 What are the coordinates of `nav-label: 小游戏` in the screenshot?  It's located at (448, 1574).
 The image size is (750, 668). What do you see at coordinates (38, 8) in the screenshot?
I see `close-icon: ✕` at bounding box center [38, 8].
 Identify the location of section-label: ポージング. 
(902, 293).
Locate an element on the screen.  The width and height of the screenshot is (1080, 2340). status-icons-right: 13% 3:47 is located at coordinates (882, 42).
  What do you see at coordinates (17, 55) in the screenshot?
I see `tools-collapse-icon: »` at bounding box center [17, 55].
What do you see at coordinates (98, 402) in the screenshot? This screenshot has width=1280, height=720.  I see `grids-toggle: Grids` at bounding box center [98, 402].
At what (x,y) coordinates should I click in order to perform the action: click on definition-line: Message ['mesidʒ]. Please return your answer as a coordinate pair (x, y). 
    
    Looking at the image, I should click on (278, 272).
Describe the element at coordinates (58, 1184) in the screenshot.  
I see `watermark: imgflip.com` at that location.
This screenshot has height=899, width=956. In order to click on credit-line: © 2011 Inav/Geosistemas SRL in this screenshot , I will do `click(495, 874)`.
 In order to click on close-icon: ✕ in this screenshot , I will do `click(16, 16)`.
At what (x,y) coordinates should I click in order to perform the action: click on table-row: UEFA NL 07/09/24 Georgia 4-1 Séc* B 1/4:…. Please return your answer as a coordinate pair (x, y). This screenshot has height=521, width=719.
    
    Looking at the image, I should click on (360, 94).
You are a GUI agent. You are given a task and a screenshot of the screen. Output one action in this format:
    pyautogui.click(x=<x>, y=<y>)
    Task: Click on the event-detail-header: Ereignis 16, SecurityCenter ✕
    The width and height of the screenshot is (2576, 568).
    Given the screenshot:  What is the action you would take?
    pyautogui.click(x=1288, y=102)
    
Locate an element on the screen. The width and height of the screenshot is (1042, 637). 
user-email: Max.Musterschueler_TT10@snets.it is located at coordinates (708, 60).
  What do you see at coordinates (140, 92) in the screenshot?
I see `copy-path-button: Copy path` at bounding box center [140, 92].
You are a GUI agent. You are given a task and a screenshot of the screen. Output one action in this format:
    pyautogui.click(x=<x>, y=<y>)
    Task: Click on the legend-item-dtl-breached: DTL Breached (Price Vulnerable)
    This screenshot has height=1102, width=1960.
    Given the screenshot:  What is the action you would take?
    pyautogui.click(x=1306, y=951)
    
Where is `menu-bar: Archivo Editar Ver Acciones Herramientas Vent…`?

## Aim of the task
Please write out all the data above again, substituting "screen assistant" for every occurrence of "GUI agent" and leaving everything else unchanged.

## Answer
 What are the coordinates of `nav-label: 小游戏` in the screenshot?  It's located at (448, 1574).
 The image size is (750, 668). What do you see at coordinates (38, 8) in the screenshot?
I see `close-icon: ✕` at bounding box center [38, 8].
 Identify the location of section-label: ポージング. 
(902, 293).
Locate an element on the screen.  The width and height of the screenshot is (1080, 2340). status-icons-right: 13% 3:47 is located at coordinates (882, 42).
  What do you see at coordinates (17, 55) in the screenshot?
I see `tools-collapse-icon: »` at bounding box center [17, 55].
What do you see at coordinates (98, 402) in the screenshot? This screenshot has width=1280, height=720.  I see `grids-toggle: Grids` at bounding box center [98, 402].
At what (x,y) coordinates should I click in order to perform the action: click on definition-line: Message ['mesidʒ]. Please return your answer as a coordinate pair (x, y). 
    
    Looking at the image, I should click on (278, 272).
Describe the element at coordinates (58, 1184) in the screenshot.  
I see `watermark: imgflip.com` at that location.
This screenshot has height=899, width=956. In order to click on credit-line: © 2011 Inav/Geosistemas SRL in this screenshot , I will do `click(495, 874)`.
 In order to click on close-icon: ✕ in this screenshot , I will do `click(16, 16)`.
At what (x,y) coordinates should I click in order to perform the action: click on table-row: UEFA NL 07/09/24 Georgia 4-1 Séc* B 1/4:…. Please return your answer as a coordinate pair (x, y). This screenshot has height=521, width=719.
    
    Looking at the image, I should click on (360, 94).
You are a screen assistant. You are given a task and a screenshot of the screen. Output one action in this format:
    pyautogui.click(x=<x>, y=<y>)
    Task: Click on the event-detail-header: Ereignis 16, SecurityCenter ✕
    The width and height of the screenshot is (2576, 568).
    Given the screenshot:  What is the action you would take?
    pyautogui.click(x=1288, y=102)
    
Locate an element on the screen. The width and height of the screenshot is (1042, 637). 
user-email: Max.Musterschueler_TT10@snets.it is located at coordinates (708, 60).
  What do you see at coordinates (140, 92) in the screenshot?
I see `copy-path-button: Copy path` at bounding box center [140, 92].
You are a screen assistant. You are given a task and a screenshot of the screen. Output one action in this format:
    pyautogui.click(x=<x>, y=<y>)
    Task: Click on the legend-item-dtl-breached: DTL Breached (Price Vulnerable)
    This screenshot has height=1102, width=1960.
    Given the screenshot:  What is the action you would take?
    pyautogui.click(x=1306, y=951)
    
Where is `menu-bar: Archivo Editar Ver Acciones Herramientas Vent…`?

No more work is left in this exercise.